US Crypto Regulation: Breakthroughs and Stalemates in Washington
US lawmakers seek a bipartisan compromise on the Digital Asset Market Clarity Act as debates over stablecoin yields and regulatory oversight intensify.
Legislation has become a key element not only of crypto policy but also of Washington’s broader technological strategy. At stake is the ability of the U.S. to build a regulatory model that simultaneously protects investors and fosters innovation, as pressure from the financial sector and Silicon Valley intensifies.
Breakthrough in Oversight Division
Discussions have focused on progress regarding the Digital Asset Market Clarity Act, which proposes a clear distinction of powers between the SEC and the CFTC. The goal is to clarify which regulator controls spot markets and the classification of tokens.
Some Democrats had previously opposed the bill, citing concerns over consumer protection and market integrity.
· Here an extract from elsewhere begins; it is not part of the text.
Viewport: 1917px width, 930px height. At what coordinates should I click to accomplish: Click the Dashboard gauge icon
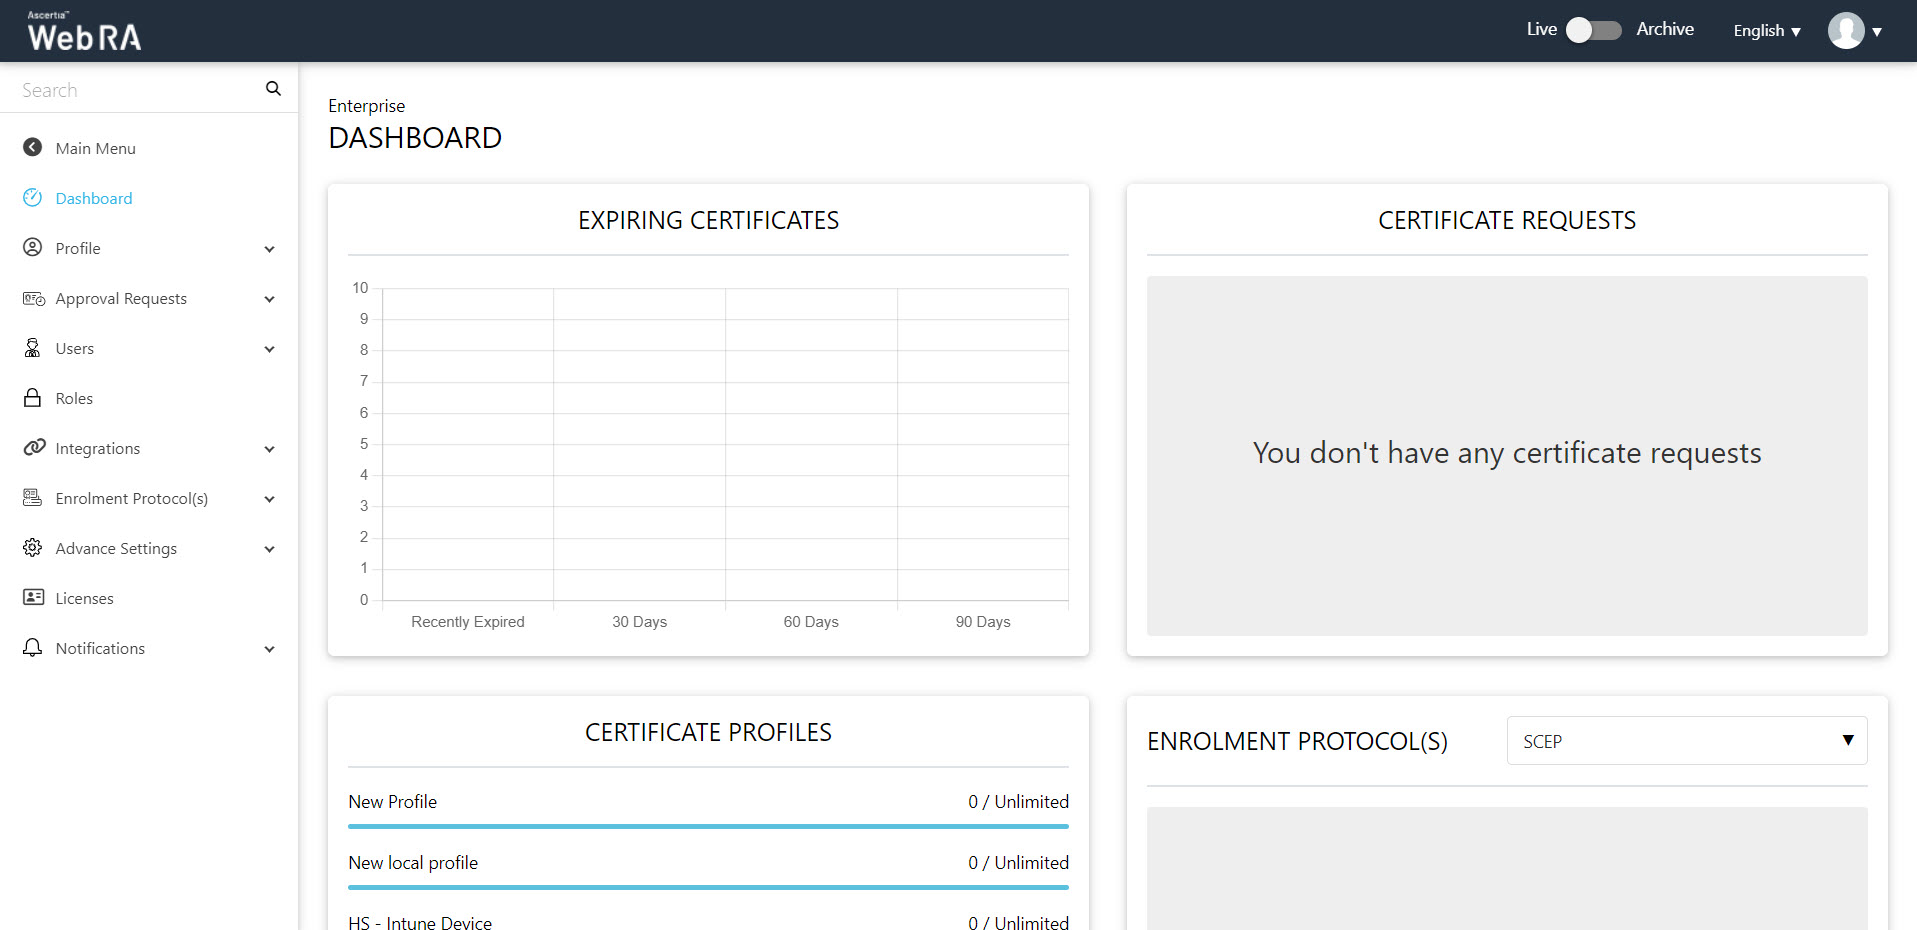pos(33,198)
However, the latest meeting indicates a search for a bipartisan compromise, especially following pressure from the administration, including Treasury Secretary Scott Bessent, to accelerate negotiations.
Stablecoin Yield Dispute Remains a Stumbling Block
The main unresolved issue remains whether platforms can offer yields on stablecoin balances. Traditional banks are pushing for restrictions, arguing that such products could function as unregulated deposits.
Crypto companies, however, argue that a ban on rewards would limit competition and weaken interest in dollar-backed tokens. Draft versions in the Senate Banking Committee envision a ban on passive interest but potentially allow for activity-based incentives—a compromise formula that is currently at the center of negotiations.
Markets React, but Legislative Uncertainty Persists
On the Polymarket platform, the probability of the bill being passed by 2026 has recovered to 69%, after dropping to 47% earlier this month.
A version of the bill has already passed through the Senate Agriculture Committee, which expands the CFTC’s authority over spot markets. At the same time, the text in the Banking Committee remains stalled due to the dispute over stablecoin yields.
The outcome this week could determine whether the U.S. will build a unified framework for digital assets before the midterm elections—or if regulation will remain fragmented at a time when global competition in the sector is intensifying.